= Short task 1 =
According to the post about Biggie's rise, which song set everything off?

= Document extract =
^^^^^^^^
Biggie took over the game when Juicy dropped. No one saw it coming. Wu Tang was killing it, Jerus name was ringing bells, Black Moon was making noise and The streets of NYC had it in the air that Nas was that new nikka. Then outta nowhere Biggie drops Juicy....and then Unbelievable. The first version of Unbelievable was Biggie freestyling the song with Puffy singing on the chorus "Its Unbelevable" and Biggie actually saying "Biggie Smalls Is The Illest" Months laster the album version that everyone knows was soon in the streets heavy. It was all eyes on Biggie. By the end of the year it was Meth neck and Neck with Biggie with Redman Nas and Jeru fighting for 2nd place. Biggie did something that not even Michael Jackson could do...Biggie was on pop cultures radar for only 3 years and his 3 year presence was so strong its stongly felt 20 years later...I've never seen anything like that ever. Party and Bullshyt and the supercat song dont count....wasnt no one paying attention to him then just like no one was paying attention to Jay Z during Hawaiin Sophie. Even with The Mary J Blige Real Love remix no one was paying Biggie mind like that. Juicy is what set everything off.
^^^^^^^^
= Short task 2 =
Reproduce every line of the rows below that includes the string "size".

= Input for this task =
^^^^^^^^
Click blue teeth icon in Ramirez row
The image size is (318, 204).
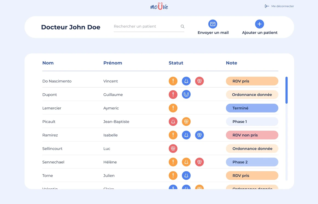coord(199,135)
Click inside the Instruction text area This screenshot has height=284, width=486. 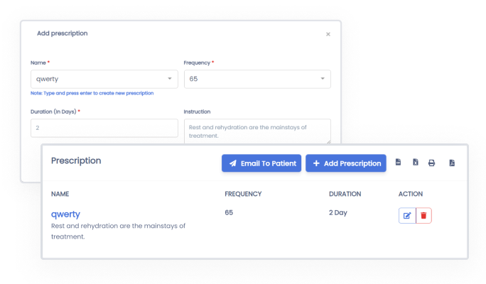coord(257,131)
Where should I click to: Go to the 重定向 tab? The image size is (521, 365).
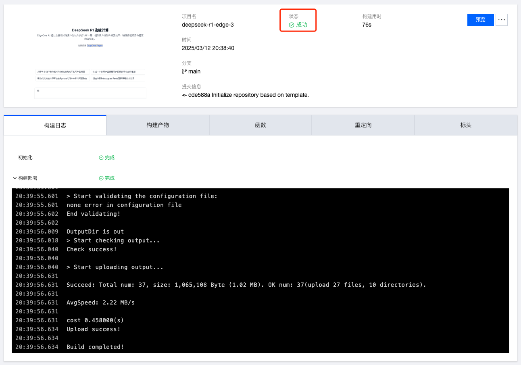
^^^^^^^^
= Exercise solution 1 =
Juicy.

= Exercise solution 2 =
The image size is (318, 204).
Where should I click to: Go to the 重定向 tab? The image size is (521, 365).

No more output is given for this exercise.